Daags na het referendum beraden politici zich op de toekomst van het associatieverdrag.
Lastige tijden voor politiek Den Haag: wat moet er gebeuren met deze referendumuitslag? Inmiddels is duidelijk dat de opkomstdrempel van 30 procent ruimschoots is gehaald, en een overweldigende meerderheid van de kiezers "nee" zegt tegen het EU-associatieverdrag met Oekraïne. Dat signaal kan niet worden genegeerd, gaf ook premier Rutte gisteren toe – hij stelde dat er geen sprake kan zijn van ratificatie van het verdrag met dit resultaat.
Dat het huidige verdrag op de schop moet, is iets waar de meeste politici het over eens zijn. Fractievoorzitter Gert-Jan Segers van de ChristenUnie weet het het meest helder te
verwoorden:
"Dat een ruime meerderheid van de kiezers tegen het associatieverdrag heeft gestemd, is een duidelijk signaal dat moet doorklinken in het debat over de betekenis van het referendum en de mogelijke aanpassing van het verdrag. Zo kan de Tweede Kamer de zorg van de tegenstemmers wegnemen dat dit verdrag de opmaat is naar een EU-lidmaatschap van Oekraïne, door uit te spreken dat Oekraïne aan dit verdrag niet het recht kan ontlenen voor toetreding."
Maar, gaat Segers verder, hoewel de uitkomst van het referendum klip en klaar is, moeten we niet vergeten dat meer dan tweederde van Nederland níet heeft gestemd:
"Een ander signaal dat moet doorklinken in het debat is dat het overgrote deel van de Nederlanders níet is gaan stemmen. Een belangrijk deel deed dat met overtuiging uit bezwaar tegen het referendum."

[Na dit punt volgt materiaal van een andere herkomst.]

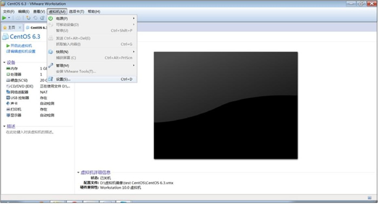Open the 电源(P) power submenu
378x204 pixels.
click(x=92, y=18)
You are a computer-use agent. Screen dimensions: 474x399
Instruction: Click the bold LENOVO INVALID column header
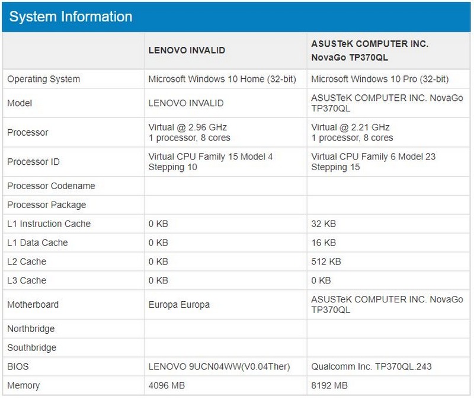pyautogui.click(x=187, y=50)
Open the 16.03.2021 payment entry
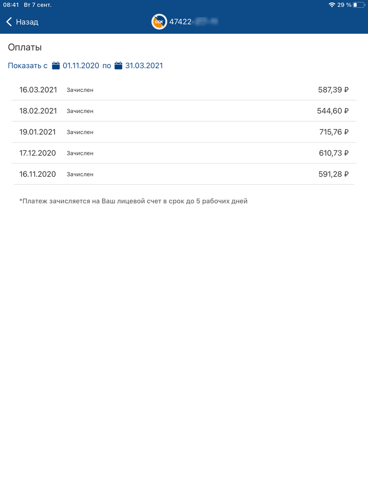368x491 pixels. pos(184,90)
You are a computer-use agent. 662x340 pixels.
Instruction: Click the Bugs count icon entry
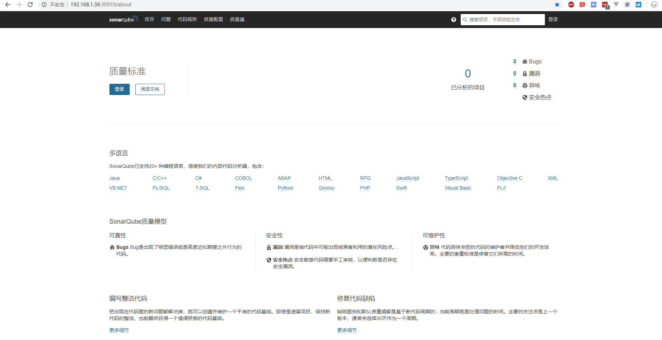click(x=532, y=62)
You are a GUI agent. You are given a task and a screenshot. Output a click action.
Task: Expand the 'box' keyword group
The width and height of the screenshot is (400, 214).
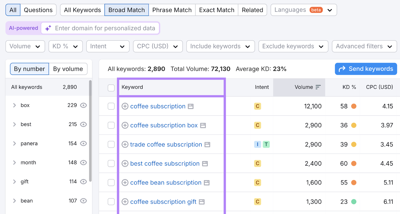point(15,105)
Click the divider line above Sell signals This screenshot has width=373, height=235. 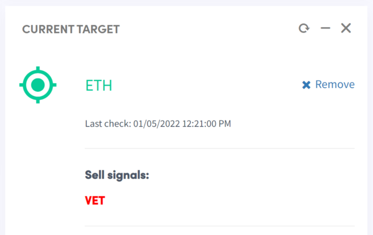[220, 148]
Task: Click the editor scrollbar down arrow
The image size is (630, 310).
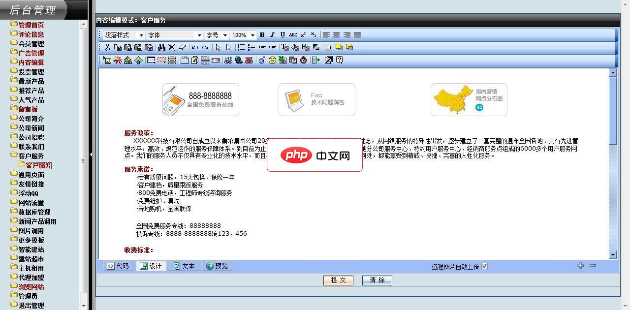Action: coord(613,254)
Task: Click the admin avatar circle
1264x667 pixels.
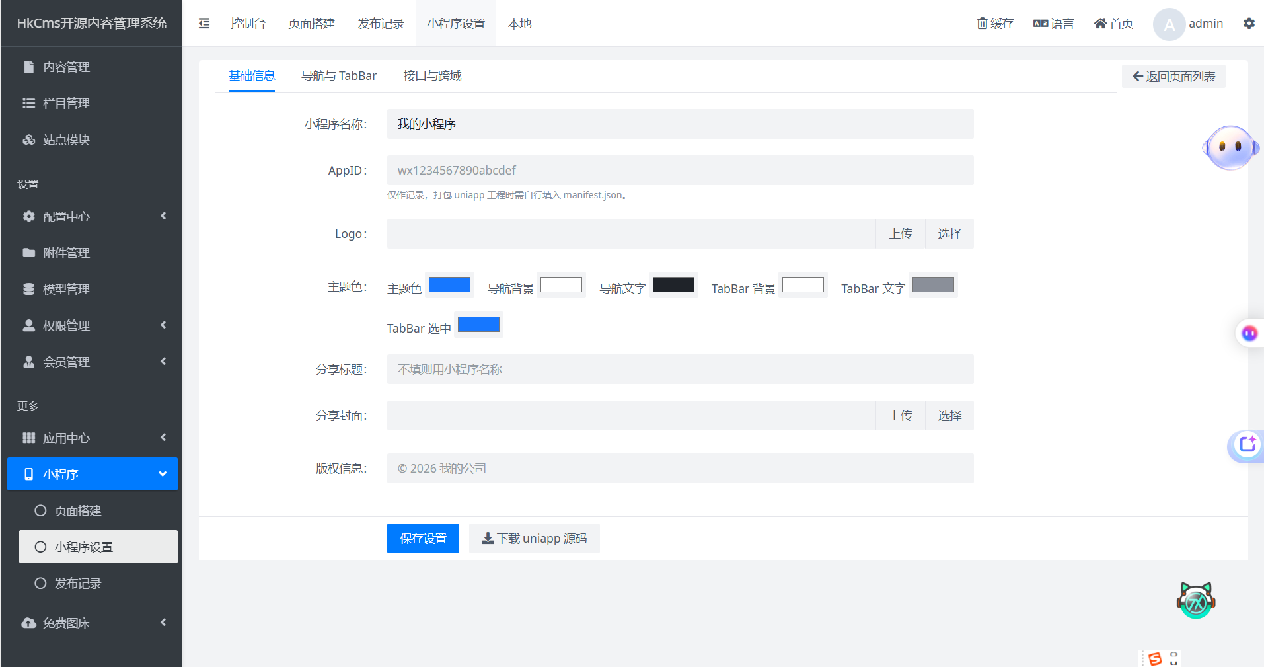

En zo is het. Er zitten nu eenmaal twee kanten aan dit verhaal: de kiezer heeft zich oorverdovend tegen het associatieverdrag uitgesproken, en dat moet dus rigoureus worden aangepast: zo'n verdrag mag nooit en te nimmer leiden tot EU-lidmaatschap voor het corrupte Oekraïne.Aan de andere kant zijn de meeste Nederlanders überhaupt niet komen stemmen bij het referendum, wat te denken geeft over dit referendum en toekomstige referenda. Is directe democratie een goed idee? Zijn dit soort onderwerpen wel geschikt voor een referendum?
Als overtuigde tegenstemmer ben ik van mening dat dit onderwerp zéker geschikt was voor een referendum, en ik ben dan ook enthousiast naar de stembus gegaan op 6 april. Toch lijkt een meerderheid van de Nederlanders er anders over te denken, hetzij uit strategische overwegingen (namelijk de hoop dat de opkomst van 30 procent niet zou worden gehaald,) hetzij uit desinteresse. Hoe kan ervoor worden gezorgd dat de thuisblijvers in de toekomst ook worden betrokken bij dit soort volksraadplegingen? Dat is iets waar zeker over moet worden gedebatteerd bij de evaluatie van dit referendum. Onderwijl ga ik uit van de aloude volkswijsheid: "als je niet gaat stemmen, mag je ook niet klagen."